Il est clair que nul ne peut se considérer comme constitué de deux parties distinctes qui vivraient indépendamment l’une de l’autre. L’homme est un être global et, particulièrement dans la vision du judaïsme, sa présence et son implication dans la cité sont autant des façons du service de D.ieu que la pratique des actes plus spécifiquement rituels. Et si, d’une certaine manière, tout était lié ? Si nous avions le pouvoir de vivre pleinement la liberté – celle de Pessa’h – et de transmettre cette expérience à tous ? Si nous pouvions choisir un monde plus beau ? De fait, c’est à présent un nouveau temps qui commence. C’est ce moment-là où le vent du printemps chasse toutes les grisailles de l’hiver, emporte limites et barrières et fait régner un air purifié. Alors, puisque tout est différent, s’ouvre le champ infini des possibles. Dans la cité comme en soi-même, tant de choses sont à construire.
Pour cela, peut-être faut-il d’abord regarder le monde comme un espace que D.ieu a confié à chacun afin qu’il en devienne l’acteur, comme Son véritable associé. Peut-être faut-il aussi considérer soi-même avec toute la passion de l’artisan qui contemple son œuvre inachevée et brûle du désir d’en faire ressortir toute la beauté. Finalement, tout est question certes de décision mais d’abord de regard. Portons le nôtre au loin car l’horizon est à sa portée. C’est de l’horizon de toute conscience qu’il s’agit : la Liberté, le nom aussi des temps messianiques.

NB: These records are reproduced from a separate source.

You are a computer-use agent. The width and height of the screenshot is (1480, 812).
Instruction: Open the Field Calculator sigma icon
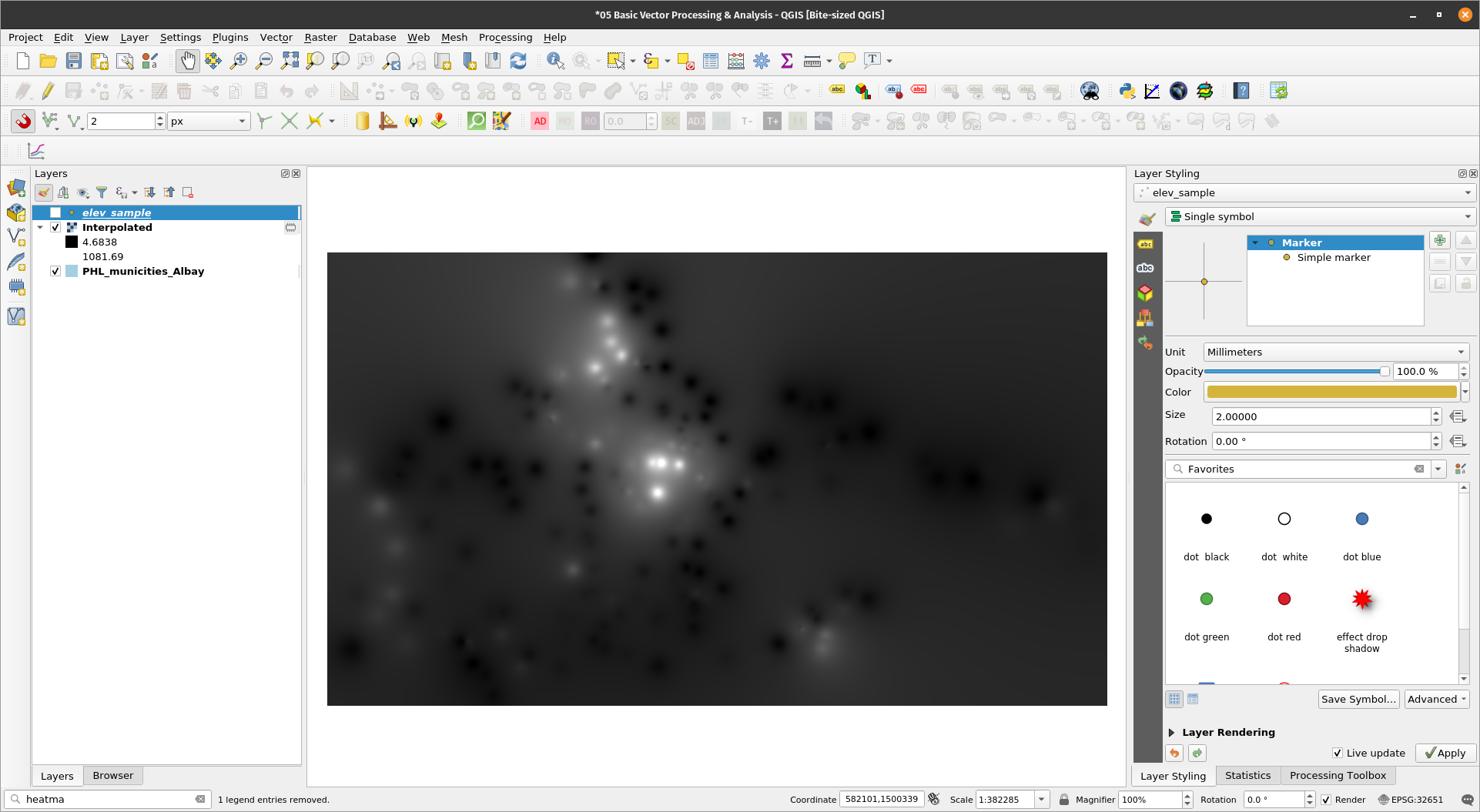tap(787, 61)
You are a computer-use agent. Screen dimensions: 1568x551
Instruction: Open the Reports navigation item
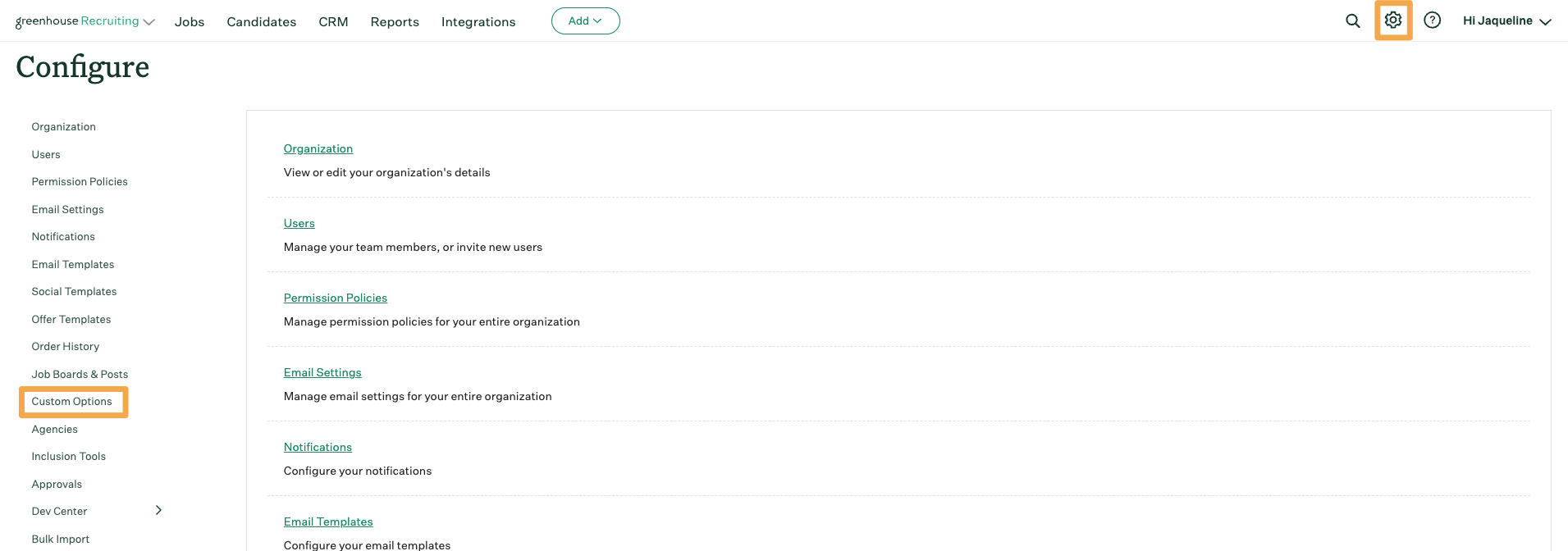pos(395,22)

Un avant-goût du monde futur
L’occupation principale au temps de Machia’h sera la connaissance du Créateur, comme l’écrit Maïmonide (Michné Torah, lois des rois chap. 12, loi 5) : «Et l’occupation du monde entier ne sera que de connaître D.ieu.»
A la fin du temps de l’exil, en préparation à la venue de Machia’h, on nous donne un «avant-goût» de la révélation des secrets de la Torah qui interviendra dans le monde futur.
(D’après Likoutei Si’hot vol. 15 p. 282) H.N.
METSORA
L’odyssée personnelle et l’odyssée collective
Le nom de la Paracha, Metsora, signifie : «une personne atteinte de Tsaraat».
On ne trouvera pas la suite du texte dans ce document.